Fanconi anemia (FA) and PRKDC severe combined immunodeficiency (PRKDC-SCID) are
inherited genetic diseases affecting different pathways responsible for DNA-damage signaling and
repair. Fanconi anemia and PRKDC-SCID patients do not only exhibit an exacerbated sensitivity to
DNA damaging agents, but also contain hematopoietic stem cells (HSCs) with defective
proliferation and differentiation properties, resulting in bone marrow failure, in the case of FA
patients, and severe immune defects, in PRKDC-SCID patients.
Herein, we investigated the efficacy and the safety of a self-inactivating (SIN) lentiviral vector
harboring the FANCA gene (FANCA-LV) in a FA-A mouse model. The conditions for FANCA-LV
transduction were optimized to minimize the ex vivo manipulation of Fanca-/- bone marrow (BM)
HSCs, while maintaining a high transduction efficiency. Corrected cells were transplanted into
irradiated Fanca-/- recipients, which were followed in the long-term. Thereafter, BM cells from
primary recipients were serially transplanted to study the behavior of corrected HSCs capable of
extensive repopulation. In these animals, analyses of vector copy number per cell, percentage of
chimerism and sensitivity of transduced cells to inter-strand cross-linking drugs were conducted.

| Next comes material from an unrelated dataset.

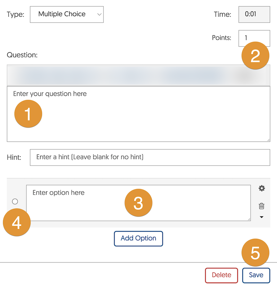Click the orange number 2 marker
Image resolution: width=277 pixels, height=286 pixels.
[x=255, y=56]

Our results showed the efficient transduction and phenotype correction of true HSCs with the
ability to generate a long-term engraftment of Fanca-/- recipients over serial BM transplantation.
The use of lineal amplification mediated (LAM) PCR of the insertion sites coupled with next
generation sequencing (NGS) allowed us to characterize the integrome of the hematopoietic
system in peripheral blood and BM samples corresponding to different recipients at multiple post-
transplantation periods. The overall insertional profile and clonal kinetics of gene corrected
Fanca-/- HSCs showed a healthy polyclonal hematopoiesis in the transplanted recipients.
The generation of induced pluripotent stem cells (iPSCs) is postulated as an unlimited source
of cells for regenerative therapies of numerous diseases. However, several syndromes still remain
to be investigated with respect to the feasibility of this approach. By the use of viral and non-viral
reprogramming vectors, we have attempted for the first time the reprogramming of Prkdcscid cells,
deficient in the protein DNA-PKcs required for NHEJ.
In order to generate iPSCs from Prkdcscid fibroblasts, cells were either transduced with a
CRE/LoxP polycistronic reprogramming LV (STEMCCA) or co-transfected with a reprogramming
Sleeping Beauty (SB) transposon (T2/OSKM) and the SB100X hyperactive transposase. In control
fibroblasts, we demonstrated the efficiency of the STEMCCA reprogramming LV to generate iPSCs.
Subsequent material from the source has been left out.